Dataset records
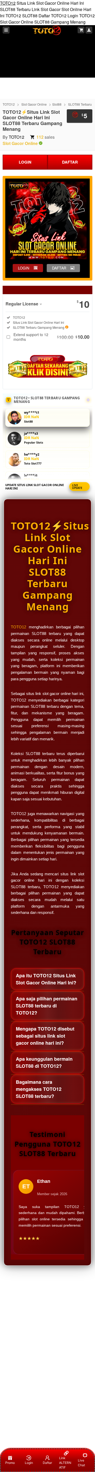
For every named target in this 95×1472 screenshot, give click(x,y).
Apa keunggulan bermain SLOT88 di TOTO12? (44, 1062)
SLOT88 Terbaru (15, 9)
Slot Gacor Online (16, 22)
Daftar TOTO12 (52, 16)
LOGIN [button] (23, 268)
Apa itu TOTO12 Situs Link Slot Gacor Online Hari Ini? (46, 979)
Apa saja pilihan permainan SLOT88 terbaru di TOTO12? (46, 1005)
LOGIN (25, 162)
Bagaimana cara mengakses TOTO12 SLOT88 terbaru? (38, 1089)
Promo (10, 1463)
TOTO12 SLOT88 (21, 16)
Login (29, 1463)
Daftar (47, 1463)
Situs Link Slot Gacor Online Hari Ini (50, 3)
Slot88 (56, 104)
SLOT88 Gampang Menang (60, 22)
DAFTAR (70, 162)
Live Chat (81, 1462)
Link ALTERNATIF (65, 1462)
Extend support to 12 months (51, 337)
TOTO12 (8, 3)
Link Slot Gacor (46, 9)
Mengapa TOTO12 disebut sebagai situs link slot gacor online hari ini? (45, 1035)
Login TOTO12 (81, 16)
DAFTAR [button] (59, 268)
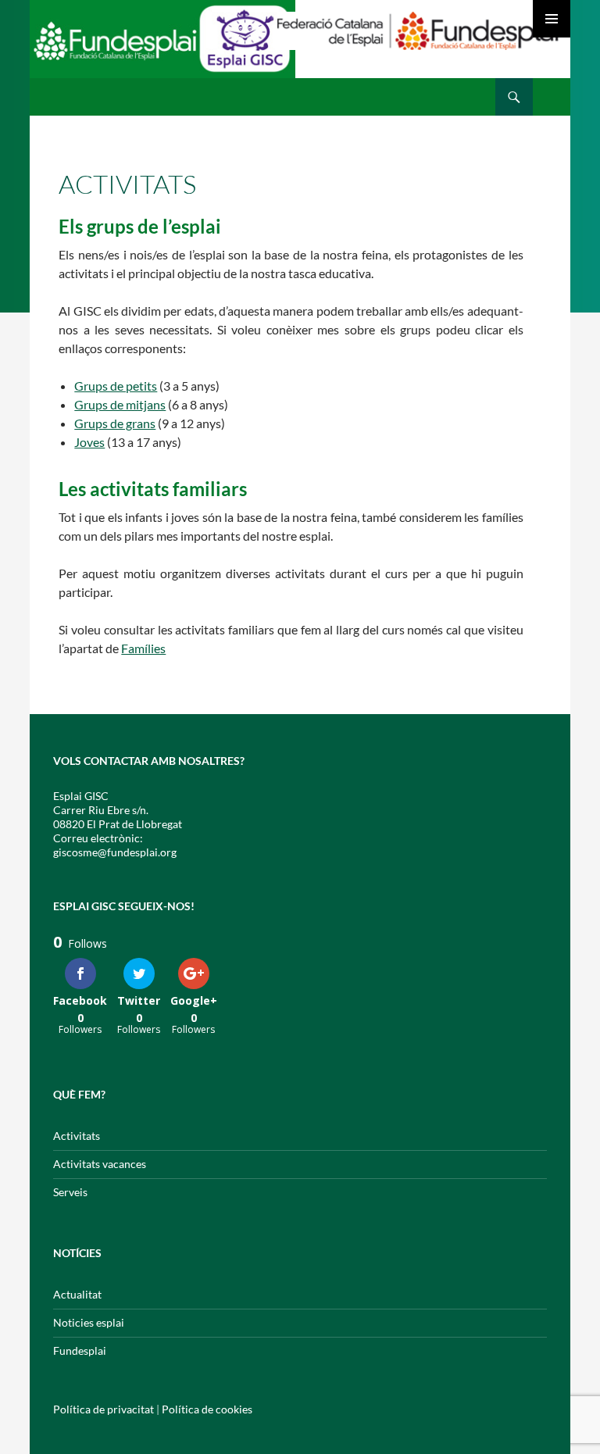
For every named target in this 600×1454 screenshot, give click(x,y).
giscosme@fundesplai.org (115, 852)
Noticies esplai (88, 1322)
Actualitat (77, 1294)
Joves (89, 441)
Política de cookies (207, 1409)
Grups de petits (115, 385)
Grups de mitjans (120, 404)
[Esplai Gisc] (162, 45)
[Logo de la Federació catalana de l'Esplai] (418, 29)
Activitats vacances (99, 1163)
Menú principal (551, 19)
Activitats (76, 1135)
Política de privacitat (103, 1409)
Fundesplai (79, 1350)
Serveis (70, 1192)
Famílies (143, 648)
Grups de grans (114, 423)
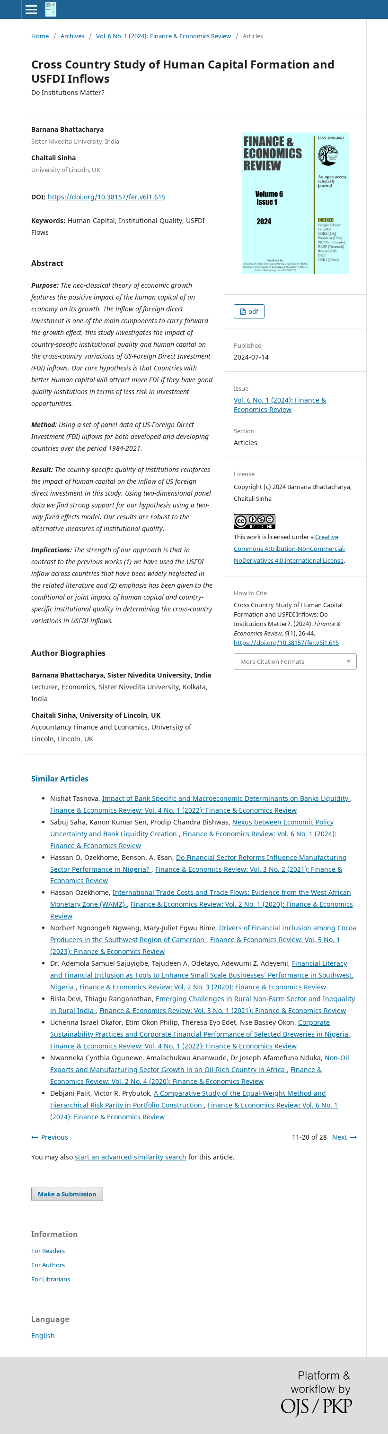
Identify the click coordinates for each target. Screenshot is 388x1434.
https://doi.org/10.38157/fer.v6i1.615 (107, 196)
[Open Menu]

Objective
Copy every item above word for word, but leave out the pictures.

Solved problem
For every named target in this 95×1472 screenshot, give click(x,y).
Apa keunggulan bermain SLOT88 di TOTO12? (44, 1062)
SLOT88 Terbaru (15, 9)
Slot Gacor Online (16, 22)
Daftar TOTO12 (52, 16)
LOGIN [button] (23, 268)
Apa itu TOTO12 Situs Link Slot Gacor Online Hari Ini? (46, 979)
Apa saja pilihan permainan SLOT88 terbaru di TOTO12? (46, 1005)
LOGIN (25, 162)
Bagaimana cara mengakses TOTO12 SLOT88 terbaru? (38, 1089)
Promo (10, 1463)
TOTO12 SLOT88 (21, 16)
Login (29, 1463)
Daftar (47, 1463)
Situs Link Slot Gacor Online Hari Ini (50, 3)
Slot88 (56, 104)
SLOT88 Gampang Menang (60, 22)
DAFTAR (70, 162)
Live Chat (81, 1462)
Link ALTERNATIF (65, 1462)
Extend support to 12 months (51, 337)
TOTO12 (8, 3)
Link Slot Gacor (46, 9)
Mengapa TOTO12 disebut sebagai situs link slot gacor online hari ini? (45, 1035)
Login TOTO12 (81, 16)
DAFTAR [button] (59, 268)
For every named target in this 600×1454 screenshot, give click(x,y).
giscosme@fundesplai.org (115, 852)
Noticies esplai (88, 1322)
Actualitat (77, 1294)
Joves (89, 441)
Política de cookies (207, 1409)
Grups de petits (115, 385)
Grups de mitjans (120, 404)
[Esplai Gisc] (162, 45)
[Logo de la Federació catalana de l'Esplai] (418, 29)
Activitats vacances (99, 1163)
Menú principal (551, 19)
Activitats (76, 1135)
Política de privacitat (103, 1409)
Fundesplai (79, 1350)
Serveis (70, 1192)
Famílies (143, 648)
Grups de grans (114, 423)
Identify the click coordinates for each target. Screenshot is 388x1434.
https://doi.org/10.38157/fer.v6i1.615 (107, 196)
[Open Menu]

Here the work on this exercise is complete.